For Parents of Young Children
- Teach your children about road safety rules. Be a good role model by practising good pedestrian safety habits.
- Remind them never to play near roads or cross in between stationary vehicles where their line of sight is limited.
PRACTISE SAFE CYCLING FOR A SAFER JOURNEY.
From 1 August 2020, it would be an offence to hold a mobile communication device and operate any of its functions while riding your pedal-bicycle or power-assisted bicycle.
Cycling has become more prevalent in Singapore as a form of transportation and for leisure. Cyclists should adopt safe cycling behaviours and habits, especially when cycling on the roads. Just like Dependable Daud, here is what you can do to get from point A to B, safely.
- Safeguard yourself from injury by wearing a protective helmet, and use elbow pads and knee pads to cushion the impact of a fall. Do note that it is mandatory to wear a helmet when cycling on the roads.
- Wear light-coloured or reflective clothing to enhance your visibility to other road users.
- Switch on your front white light and a rear red light in low-light conditions. Having a rear red reflector also helps to enhance your visibility.
- Maintain your bicycle regularly and always check that your bicycle is in good working condition.
If you intend to ride on the roads,
- Do not cycle on expressways or road tunnels.
- Obey traffic rules and never cycle against the flow of traffic.
- Always keep to the left side of the road and ride in an orderly manner.
- Use hand signals to warn other road users of your intention.
- Keep a safe distance behind moving vehicles.
- Slow down and look out for other road users when approaching bends, junctions, bus stops and pedestrian crossings.
- When you are coming to a stop, place your left foot on the ground and alight from the left side of the road.
- Do not carry things, walk a dog, hold an umbrella, or occupy one hand while cycling.
- Do not hold and use your mobile communication device when you are cycling.
- Never assume you have right of way and always remain alert and vigilant while cycling on the roads. Keep a lookout for other bigger and faster road users.
- Watch out for children who may dash across roads or the elderly who may take a little longer to cross.
- Give pedestrians advance warning as you approach them by ringing your bell.

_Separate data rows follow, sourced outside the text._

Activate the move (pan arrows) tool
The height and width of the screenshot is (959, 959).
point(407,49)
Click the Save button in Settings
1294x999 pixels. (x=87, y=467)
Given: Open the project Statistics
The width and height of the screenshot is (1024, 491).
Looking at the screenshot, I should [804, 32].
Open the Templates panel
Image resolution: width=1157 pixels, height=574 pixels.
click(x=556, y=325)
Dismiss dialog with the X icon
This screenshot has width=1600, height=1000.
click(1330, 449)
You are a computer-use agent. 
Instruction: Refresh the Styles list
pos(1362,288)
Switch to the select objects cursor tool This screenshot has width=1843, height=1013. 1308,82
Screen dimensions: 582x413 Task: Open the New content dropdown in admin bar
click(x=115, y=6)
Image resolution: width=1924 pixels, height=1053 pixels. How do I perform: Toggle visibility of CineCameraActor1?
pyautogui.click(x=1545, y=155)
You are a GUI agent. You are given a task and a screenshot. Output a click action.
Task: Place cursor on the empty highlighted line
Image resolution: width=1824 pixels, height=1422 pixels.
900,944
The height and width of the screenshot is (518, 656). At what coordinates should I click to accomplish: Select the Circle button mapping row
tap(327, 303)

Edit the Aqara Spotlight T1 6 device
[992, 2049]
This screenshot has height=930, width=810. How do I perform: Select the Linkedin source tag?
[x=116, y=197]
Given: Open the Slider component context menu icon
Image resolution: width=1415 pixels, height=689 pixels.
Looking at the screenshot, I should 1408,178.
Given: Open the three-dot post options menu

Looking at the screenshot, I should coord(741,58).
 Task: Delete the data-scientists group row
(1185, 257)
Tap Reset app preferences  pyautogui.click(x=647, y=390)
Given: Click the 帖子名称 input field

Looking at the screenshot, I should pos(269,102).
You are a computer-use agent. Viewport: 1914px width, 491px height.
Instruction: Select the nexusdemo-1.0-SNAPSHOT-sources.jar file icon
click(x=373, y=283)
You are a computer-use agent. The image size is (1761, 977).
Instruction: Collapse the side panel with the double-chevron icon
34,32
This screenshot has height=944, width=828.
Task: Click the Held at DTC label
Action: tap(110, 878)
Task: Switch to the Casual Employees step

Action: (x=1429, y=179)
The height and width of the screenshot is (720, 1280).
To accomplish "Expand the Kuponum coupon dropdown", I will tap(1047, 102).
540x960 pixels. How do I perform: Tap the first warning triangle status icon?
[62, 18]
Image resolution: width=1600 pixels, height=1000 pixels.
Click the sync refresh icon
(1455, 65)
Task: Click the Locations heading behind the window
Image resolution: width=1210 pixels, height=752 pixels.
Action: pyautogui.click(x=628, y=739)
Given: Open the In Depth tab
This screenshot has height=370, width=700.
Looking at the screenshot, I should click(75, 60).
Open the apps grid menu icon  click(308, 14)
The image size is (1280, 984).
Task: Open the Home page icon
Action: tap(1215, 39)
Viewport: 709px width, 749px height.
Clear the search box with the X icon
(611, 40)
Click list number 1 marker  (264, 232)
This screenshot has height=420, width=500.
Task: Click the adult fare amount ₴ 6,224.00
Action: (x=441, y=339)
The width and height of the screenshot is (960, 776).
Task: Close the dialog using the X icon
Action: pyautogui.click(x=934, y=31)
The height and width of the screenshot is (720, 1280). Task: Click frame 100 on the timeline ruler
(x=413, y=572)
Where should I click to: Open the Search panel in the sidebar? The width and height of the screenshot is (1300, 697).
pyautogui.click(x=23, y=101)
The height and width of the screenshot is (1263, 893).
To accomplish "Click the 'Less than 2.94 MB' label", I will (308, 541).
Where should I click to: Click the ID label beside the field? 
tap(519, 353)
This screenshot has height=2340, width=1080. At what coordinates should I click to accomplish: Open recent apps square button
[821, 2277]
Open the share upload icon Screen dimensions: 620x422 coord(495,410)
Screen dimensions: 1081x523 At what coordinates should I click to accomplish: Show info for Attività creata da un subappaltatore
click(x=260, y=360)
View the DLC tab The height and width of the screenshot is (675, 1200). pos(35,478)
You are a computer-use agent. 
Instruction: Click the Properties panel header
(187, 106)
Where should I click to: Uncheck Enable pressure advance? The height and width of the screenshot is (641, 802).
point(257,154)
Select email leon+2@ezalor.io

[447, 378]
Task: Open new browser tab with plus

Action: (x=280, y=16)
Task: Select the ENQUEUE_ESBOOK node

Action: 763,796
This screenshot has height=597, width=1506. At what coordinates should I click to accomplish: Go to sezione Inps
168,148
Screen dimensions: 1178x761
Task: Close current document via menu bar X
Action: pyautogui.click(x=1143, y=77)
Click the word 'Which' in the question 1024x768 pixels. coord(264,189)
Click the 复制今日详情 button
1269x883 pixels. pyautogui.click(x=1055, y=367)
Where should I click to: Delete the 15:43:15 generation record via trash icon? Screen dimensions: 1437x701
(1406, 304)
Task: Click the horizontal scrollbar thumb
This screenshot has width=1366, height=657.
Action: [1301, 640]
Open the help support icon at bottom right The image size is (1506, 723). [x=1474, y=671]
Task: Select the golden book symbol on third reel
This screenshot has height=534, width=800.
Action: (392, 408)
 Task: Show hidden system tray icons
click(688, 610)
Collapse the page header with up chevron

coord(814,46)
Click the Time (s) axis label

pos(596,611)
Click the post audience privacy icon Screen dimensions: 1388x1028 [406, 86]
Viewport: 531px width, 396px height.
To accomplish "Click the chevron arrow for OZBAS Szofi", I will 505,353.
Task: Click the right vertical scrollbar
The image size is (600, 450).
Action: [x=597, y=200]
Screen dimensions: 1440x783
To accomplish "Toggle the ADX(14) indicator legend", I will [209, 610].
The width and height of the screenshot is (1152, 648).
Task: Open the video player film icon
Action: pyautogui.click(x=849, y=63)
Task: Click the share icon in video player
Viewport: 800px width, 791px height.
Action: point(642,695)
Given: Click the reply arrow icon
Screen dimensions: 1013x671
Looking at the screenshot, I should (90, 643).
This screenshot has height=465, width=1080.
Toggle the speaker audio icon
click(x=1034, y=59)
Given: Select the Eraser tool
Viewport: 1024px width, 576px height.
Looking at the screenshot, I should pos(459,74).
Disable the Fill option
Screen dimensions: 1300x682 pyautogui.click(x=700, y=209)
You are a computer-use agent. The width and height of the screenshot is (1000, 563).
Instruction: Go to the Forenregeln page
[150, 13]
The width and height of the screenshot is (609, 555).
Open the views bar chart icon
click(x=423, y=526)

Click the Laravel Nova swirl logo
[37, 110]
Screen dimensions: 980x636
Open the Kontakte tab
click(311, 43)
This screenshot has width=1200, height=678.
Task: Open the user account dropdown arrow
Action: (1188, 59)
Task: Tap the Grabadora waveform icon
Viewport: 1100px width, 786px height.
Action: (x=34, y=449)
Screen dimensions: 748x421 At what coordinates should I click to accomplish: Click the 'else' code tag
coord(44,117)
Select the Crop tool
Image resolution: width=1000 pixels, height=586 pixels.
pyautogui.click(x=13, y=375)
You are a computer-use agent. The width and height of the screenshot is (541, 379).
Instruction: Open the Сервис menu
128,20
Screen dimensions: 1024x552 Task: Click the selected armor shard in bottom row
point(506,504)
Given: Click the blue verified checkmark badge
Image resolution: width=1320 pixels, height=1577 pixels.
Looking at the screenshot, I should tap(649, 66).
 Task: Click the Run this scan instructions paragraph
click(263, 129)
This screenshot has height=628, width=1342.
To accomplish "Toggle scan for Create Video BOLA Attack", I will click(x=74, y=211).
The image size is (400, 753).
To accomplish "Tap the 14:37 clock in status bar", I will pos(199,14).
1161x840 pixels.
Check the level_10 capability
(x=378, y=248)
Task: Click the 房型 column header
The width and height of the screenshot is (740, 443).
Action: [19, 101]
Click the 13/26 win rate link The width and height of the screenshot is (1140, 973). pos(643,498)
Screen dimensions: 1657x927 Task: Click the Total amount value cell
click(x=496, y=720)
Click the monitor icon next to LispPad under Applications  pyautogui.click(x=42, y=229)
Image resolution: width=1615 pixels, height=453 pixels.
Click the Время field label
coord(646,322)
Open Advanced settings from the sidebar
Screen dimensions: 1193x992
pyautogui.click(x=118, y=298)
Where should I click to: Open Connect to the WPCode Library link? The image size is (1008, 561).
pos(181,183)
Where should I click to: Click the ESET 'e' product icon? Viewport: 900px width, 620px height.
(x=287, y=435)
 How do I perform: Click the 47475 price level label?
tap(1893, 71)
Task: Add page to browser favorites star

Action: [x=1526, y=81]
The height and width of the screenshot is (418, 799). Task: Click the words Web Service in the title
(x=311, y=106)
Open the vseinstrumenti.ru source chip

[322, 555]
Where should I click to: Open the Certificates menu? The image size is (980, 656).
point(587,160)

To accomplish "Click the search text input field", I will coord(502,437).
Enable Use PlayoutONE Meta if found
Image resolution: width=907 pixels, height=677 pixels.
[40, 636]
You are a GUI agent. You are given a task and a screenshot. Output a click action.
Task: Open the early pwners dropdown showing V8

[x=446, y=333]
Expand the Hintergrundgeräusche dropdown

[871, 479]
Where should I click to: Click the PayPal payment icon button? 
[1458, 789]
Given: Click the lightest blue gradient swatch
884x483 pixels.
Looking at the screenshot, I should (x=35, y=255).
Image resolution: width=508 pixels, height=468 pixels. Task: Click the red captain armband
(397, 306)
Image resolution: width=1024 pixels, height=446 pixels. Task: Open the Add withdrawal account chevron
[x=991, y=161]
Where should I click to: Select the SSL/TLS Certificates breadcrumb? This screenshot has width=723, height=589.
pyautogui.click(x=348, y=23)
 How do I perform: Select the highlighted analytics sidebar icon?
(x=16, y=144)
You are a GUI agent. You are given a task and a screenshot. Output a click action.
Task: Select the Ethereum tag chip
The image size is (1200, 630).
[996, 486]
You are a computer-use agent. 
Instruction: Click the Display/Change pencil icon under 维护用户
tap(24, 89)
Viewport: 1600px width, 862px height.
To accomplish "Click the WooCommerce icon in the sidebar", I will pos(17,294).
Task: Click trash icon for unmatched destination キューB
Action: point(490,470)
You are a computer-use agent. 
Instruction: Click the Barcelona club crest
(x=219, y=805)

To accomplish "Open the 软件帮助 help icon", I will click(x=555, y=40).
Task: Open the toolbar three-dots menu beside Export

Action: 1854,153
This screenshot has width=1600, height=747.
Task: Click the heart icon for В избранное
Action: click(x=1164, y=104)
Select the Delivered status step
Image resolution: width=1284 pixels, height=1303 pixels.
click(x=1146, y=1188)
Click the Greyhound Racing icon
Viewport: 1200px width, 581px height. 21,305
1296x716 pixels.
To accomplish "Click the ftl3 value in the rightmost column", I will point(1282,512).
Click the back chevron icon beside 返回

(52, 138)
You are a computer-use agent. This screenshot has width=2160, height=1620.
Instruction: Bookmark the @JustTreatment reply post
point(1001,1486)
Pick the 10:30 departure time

Using a Power-Assisted Bicycle (PAB)
- You must only ride a Land Transport Authority (LTA)-approved PAB that is affixed with a valid LTA seal, and have it registered and affixed with a number plate.
- You must be at least 16 years of age to ride a PAB.
- No persons below the age of 16 years old shall be carried as a pillion rider on a PAB.
- You and your pillion rider must wear a suitable protective bicycle helmet when riding a PAB.
- You must also observe all traffic rules when using your PAB on the roads. The safety tips for cyclists listed above also applies to PABs.